The lower the profile (aspect ratio) of the tire, the rougher the ride.
As you increase the diameter of the wheel, the tire sidewall
dimension, and aspect ratio, must decrease. The tire's sidewall
functions as a spring, just as does your suspension.
Early radial tires had an aspect ratio of 80, a.k.a. 80-series tires -
a rather narrow treadwidth on a 15 inch tire, for example. The ride
was generally very good. As the ratio dropped to 78-series, 75-series,
70-series, 65-series, 60-series, 55-series, and so on, the sidewall
height continually became smaller. There is less sidewall to absorb
the road imperfections, and certainly pot holes, etc. Wheel damage is
much more likely with the newer designs with very low profile tires.
Tire sidewall technology has improved, but it doesn't change the fact
there is less "spring" available at the tire to absorb impact forces.
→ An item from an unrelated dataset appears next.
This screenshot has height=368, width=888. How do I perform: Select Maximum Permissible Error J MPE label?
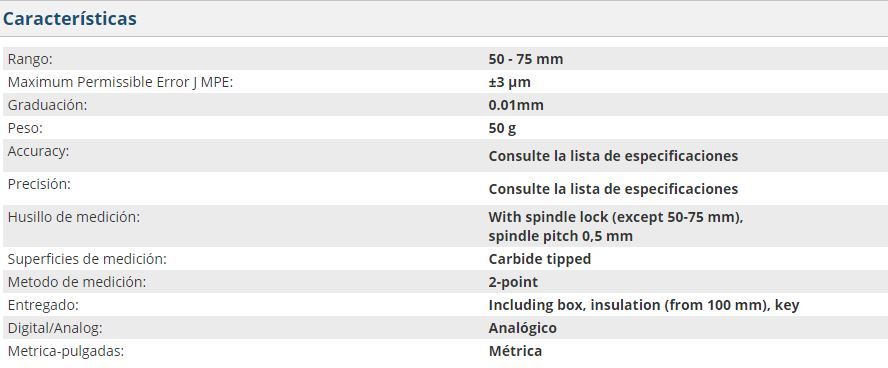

Yes, a GLS will provide a smoother ride than the LX. That said, you
probably could find a tire that will provide a better ride than the
stock tires on the LX. Your Mercury probably had either 15" or 16"
wheels with either 70-series or 60-series tires. And, the suspension
system is certainly more supple (by design) than the Sonata, plus the
wheelbase is longer, thereby providing a decent ride.
IMO, the move to larger wheel diameters has a practical limit. The
giant wheels seen on some cars today, i.e. 20" or 22", are not only
impractical for every day use, but look stupid on the cars on which
they've been installed.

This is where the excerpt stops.